::: SOURCE TEXT
NABTA AND SUMMER SOLSTICE

June 21 2013 is the Summer Solstice.

The summer solstice, the longest day of the year, occurs when the sun appears farthest in the north. Egyptians were especially interested in the summer solstice because it marked the beginning of the Nile’s flood season. Accurately predicting the floods was of such vital importance that the appearance of Sirius, which occurs around the time of the summer solstice, was¬†recognized as the beginning of the Egyptian new year.
The oldest astronomical observatory 12000 BCE.
An assembly of huge stone slabs found in Egypt’s Sahara Desert that date from about 6,500 years to 6,000 years ago has been confirmed by scientists to be the oldest known astronomical alignment of megaliths in the world.
Known as Nabta, the site consists of a stone circle, a series of flat, tomb-like stone structures and five lines of standing and toppled megaliths. Located west of the Nile River in southern Egypt, Nabta predates Stonehenge and similar prehistoric sites around the world by about 1,000 years, said University of Colorado at Boulder astronomy Professor J. McKim Malville.
::::::
::: AVAILABLE DATA
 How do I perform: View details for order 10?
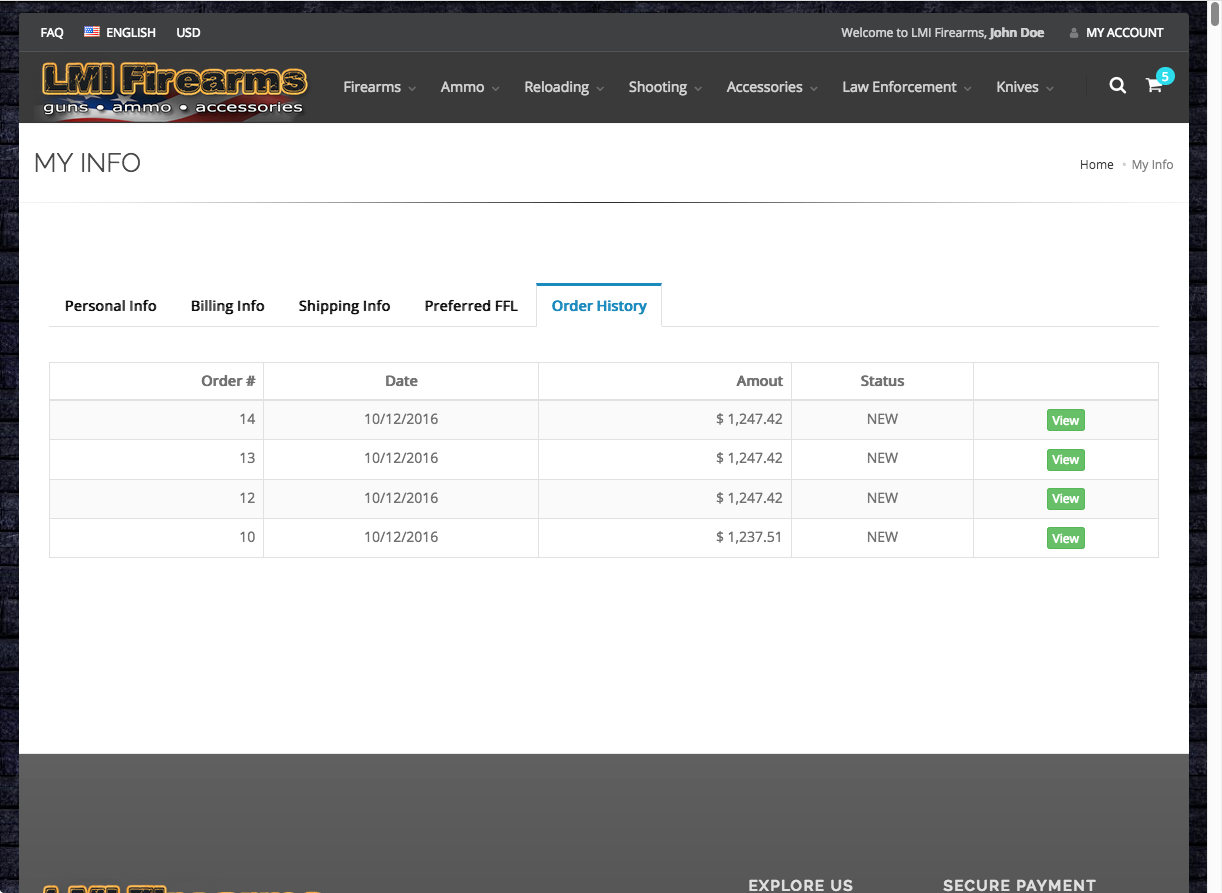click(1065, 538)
::::::
::: AVAILABLE DATA
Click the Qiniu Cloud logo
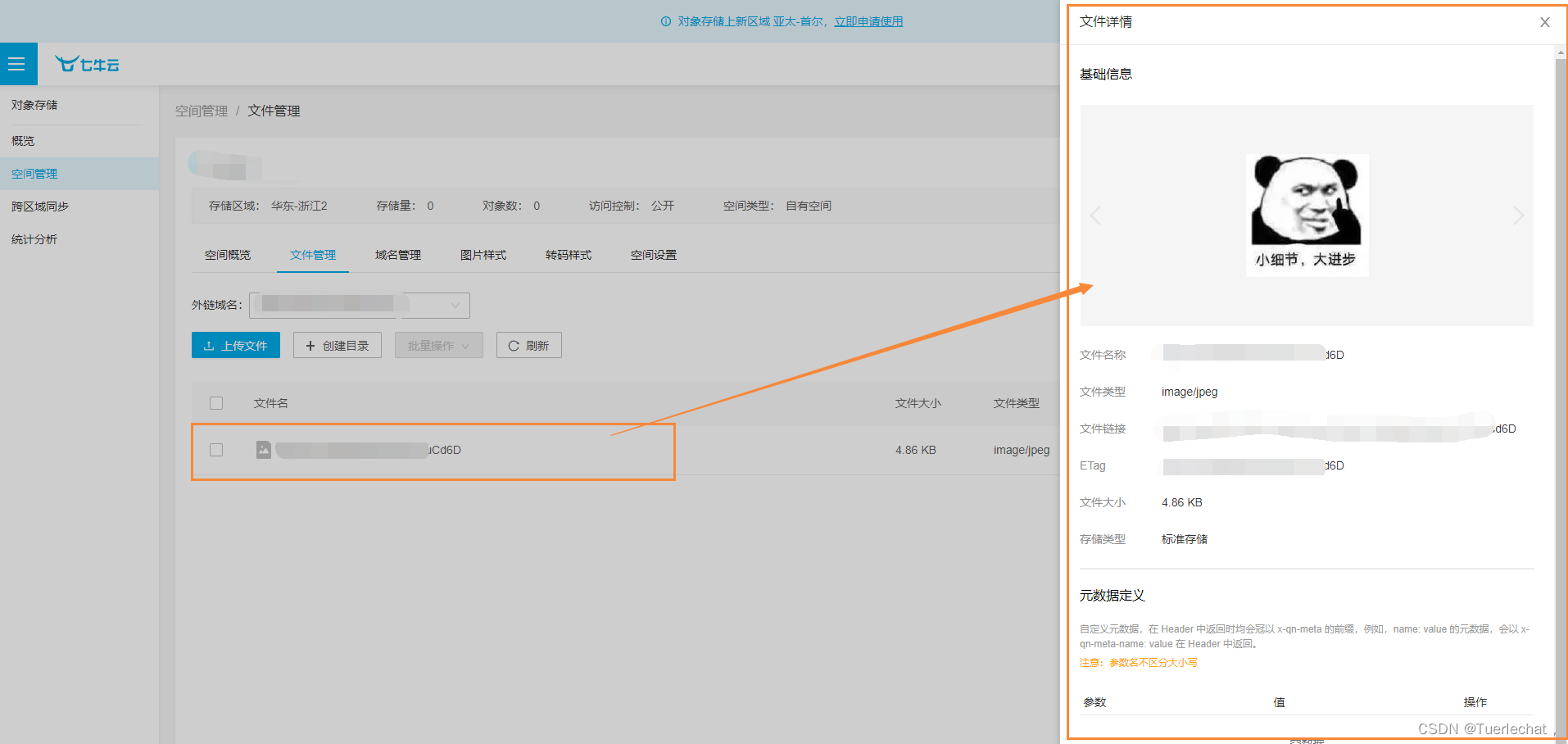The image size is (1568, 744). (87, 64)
::::::
WHAT TO WORK ON
A – Using the text on Nabta and the summer solstice, explain in one to three sentences why the appearance of Sirius was recognized as the beginning of the Egyptian new year.
B – Carry on the text on Nabta and the summer solstice, starting after the sentence that credits University of Colorado at Boulder astronomy Professor J. McKim Malville.
The rows come from a separate source and have no connection to the text on Nabta and the summer solstice.

RESULTS OF THE TASKS
A – The summer solstice marked the beginning of the Nile's flood season, and accurately predicting the floods was vitally important to Egyptians. Because Sirius appears around the time of the summer solstice, its appearance was recognized as the start of the new year.

B –
“Nabta, being on the Tropic of Cancer, for one day only, on the summer solstice, the suns rays strike the ground absolutely vertically and upright stones cast no shadows for several minutes. During summer and fall, the individual stone monoliths would have been partially submerged in the lake and may have been ritual markers for the onset of the rainy season. The organization of these objects suggest a symbolic geometry that intergrated death, water and the sun.